◆ **Input for this task**
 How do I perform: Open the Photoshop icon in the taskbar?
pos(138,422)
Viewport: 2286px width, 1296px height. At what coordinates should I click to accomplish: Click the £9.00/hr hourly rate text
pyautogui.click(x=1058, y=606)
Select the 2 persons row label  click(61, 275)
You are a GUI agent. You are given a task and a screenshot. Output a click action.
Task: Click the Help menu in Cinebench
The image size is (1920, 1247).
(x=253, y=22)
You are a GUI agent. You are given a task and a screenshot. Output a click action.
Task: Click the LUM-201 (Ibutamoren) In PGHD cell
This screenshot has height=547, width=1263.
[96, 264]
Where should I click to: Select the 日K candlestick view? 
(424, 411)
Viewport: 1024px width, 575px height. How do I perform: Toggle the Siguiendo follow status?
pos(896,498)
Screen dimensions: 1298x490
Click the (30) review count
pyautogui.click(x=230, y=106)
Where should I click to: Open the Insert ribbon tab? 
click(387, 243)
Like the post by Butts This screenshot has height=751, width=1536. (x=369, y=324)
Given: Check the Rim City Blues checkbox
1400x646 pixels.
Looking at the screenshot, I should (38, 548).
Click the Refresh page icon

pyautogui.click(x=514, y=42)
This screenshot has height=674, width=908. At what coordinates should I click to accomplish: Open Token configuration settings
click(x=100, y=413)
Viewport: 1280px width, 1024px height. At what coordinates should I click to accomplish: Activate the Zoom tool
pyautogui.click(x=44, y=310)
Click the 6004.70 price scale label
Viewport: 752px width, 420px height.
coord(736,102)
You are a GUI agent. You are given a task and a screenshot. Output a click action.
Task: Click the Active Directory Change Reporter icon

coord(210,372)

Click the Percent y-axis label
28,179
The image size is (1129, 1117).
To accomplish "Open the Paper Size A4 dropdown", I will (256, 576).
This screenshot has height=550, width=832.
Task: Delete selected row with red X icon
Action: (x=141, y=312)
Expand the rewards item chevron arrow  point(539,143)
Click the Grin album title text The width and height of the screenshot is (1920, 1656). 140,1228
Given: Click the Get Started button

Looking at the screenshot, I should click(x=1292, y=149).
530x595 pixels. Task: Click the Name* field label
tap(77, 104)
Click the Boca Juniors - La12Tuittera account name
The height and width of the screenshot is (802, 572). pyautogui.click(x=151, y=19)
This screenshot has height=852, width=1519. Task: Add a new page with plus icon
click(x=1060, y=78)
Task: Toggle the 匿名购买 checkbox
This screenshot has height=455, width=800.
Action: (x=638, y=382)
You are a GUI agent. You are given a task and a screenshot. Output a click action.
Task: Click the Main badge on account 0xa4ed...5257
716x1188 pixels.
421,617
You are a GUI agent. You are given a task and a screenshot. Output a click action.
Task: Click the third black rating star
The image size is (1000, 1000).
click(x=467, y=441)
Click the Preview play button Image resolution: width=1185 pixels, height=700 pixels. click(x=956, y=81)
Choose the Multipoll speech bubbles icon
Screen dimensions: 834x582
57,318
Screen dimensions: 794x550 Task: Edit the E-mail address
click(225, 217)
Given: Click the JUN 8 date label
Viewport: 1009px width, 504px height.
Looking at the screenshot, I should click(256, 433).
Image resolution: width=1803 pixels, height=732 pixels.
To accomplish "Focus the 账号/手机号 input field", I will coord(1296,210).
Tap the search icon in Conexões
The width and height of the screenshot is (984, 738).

◆ **The task**
For this task, print the records again exactly as they appear.

◆ **Reply to the task**
 How do I perform: Open the Photoshop icon in the taskbar?
pos(138,422)
Viewport: 2286px width, 1296px height. At what coordinates should I click to accomplish: Click the £9.00/hr hourly rate text
pyautogui.click(x=1058, y=606)
Select the 2 persons row label  click(61, 275)
You are a GUI agent. You are given a task and a screenshot. Output a click action.
Task: Click the Help menu in Cinebench
The image size is (1920, 1247).
(x=253, y=22)
You are a GUI agent. You are given a task and a screenshot. Output a click action.
Task: Click the LUM-201 (Ibutamoren) In PGHD cell
This screenshot has height=547, width=1263.
[96, 264]
Where should I click to: Select the 日K candlestick view? 
(424, 411)
Viewport: 1024px width, 575px height. How do I perform: Toggle the Siguiendo follow status?
pos(896,498)
Screen dimensions: 1298x490
Click the (30) review count
pyautogui.click(x=230, y=106)
Where should I click to: Open the Insert ribbon tab? 
click(387, 243)
Like the post by Butts This screenshot has height=751, width=1536. (x=369, y=324)
Given: Check the Rim City Blues checkbox
1400x646 pixels.
Looking at the screenshot, I should (38, 548).
Click the Refresh page icon

pyautogui.click(x=514, y=42)
This screenshot has height=674, width=908. At what coordinates should I click to accomplish: Open Token configuration settings
click(x=100, y=413)
Viewport: 1280px width, 1024px height. At what coordinates should I click to accomplish: Activate the Zoom tool
pyautogui.click(x=44, y=310)
Click the 6004.70 price scale label
Viewport: 752px width, 420px height.
coord(736,102)
You are a GUI agent. You are given a task and a screenshot. Output a click action.
Task: Click the Active Directory Change Reporter icon

coord(210,372)

Click the Percent y-axis label
28,179
The image size is (1129, 1117).
To accomplish "Open the Paper Size A4 dropdown", I will (256, 576).
This screenshot has height=550, width=832.
Task: Delete selected row with red X icon
Action: (x=141, y=312)
Expand the rewards item chevron arrow  point(539,143)
Click the Grin album title text The width and height of the screenshot is (1920, 1656). 140,1228
Given: Click the Get Started button

Looking at the screenshot, I should click(x=1292, y=149).
530x595 pixels. Task: Click the Name* field label
tap(77, 104)
Click the Boca Juniors - La12Tuittera account name
The height and width of the screenshot is (802, 572). pyautogui.click(x=151, y=19)
This screenshot has height=852, width=1519. Task: Add a new page with plus icon
click(x=1060, y=78)
Task: Toggle the 匿名购买 checkbox
This screenshot has height=455, width=800.
Action: (x=638, y=382)
You are a GUI agent. You are given a task and a screenshot. Output a click action.
Task: Click the Main badge on account 0xa4ed...5257
716x1188 pixels.
421,617
You are a GUI agent. You are given a task and a screenshot. Output a click action.
Task: Click the third black rating star
The image size is (1000, 1000).
click(x=467, y=441)
Click the Preview play button Image resolution: width=1185 pixels, height=700 pixels. click(x=956, y=81)
Choose the Multipoll speech bubbles icon
Screen dimensions: 834x582
57,318
Screen dimensions: 794x550 Task: Edit the E-mail address
click(225, 217)
Given: Click the JUN 8 date label
Viewport: 1009px width, 504px height.
Looking at the screenshot, I should click(256, 433).
Image resolution: width=1803 pixels, height=732 pixels.
To accomplish "Focus the 账号/手机号 input field", I will coord(1296,210).
Tap the search icon in Conexões
The width and height of the screenshot is (984, 738).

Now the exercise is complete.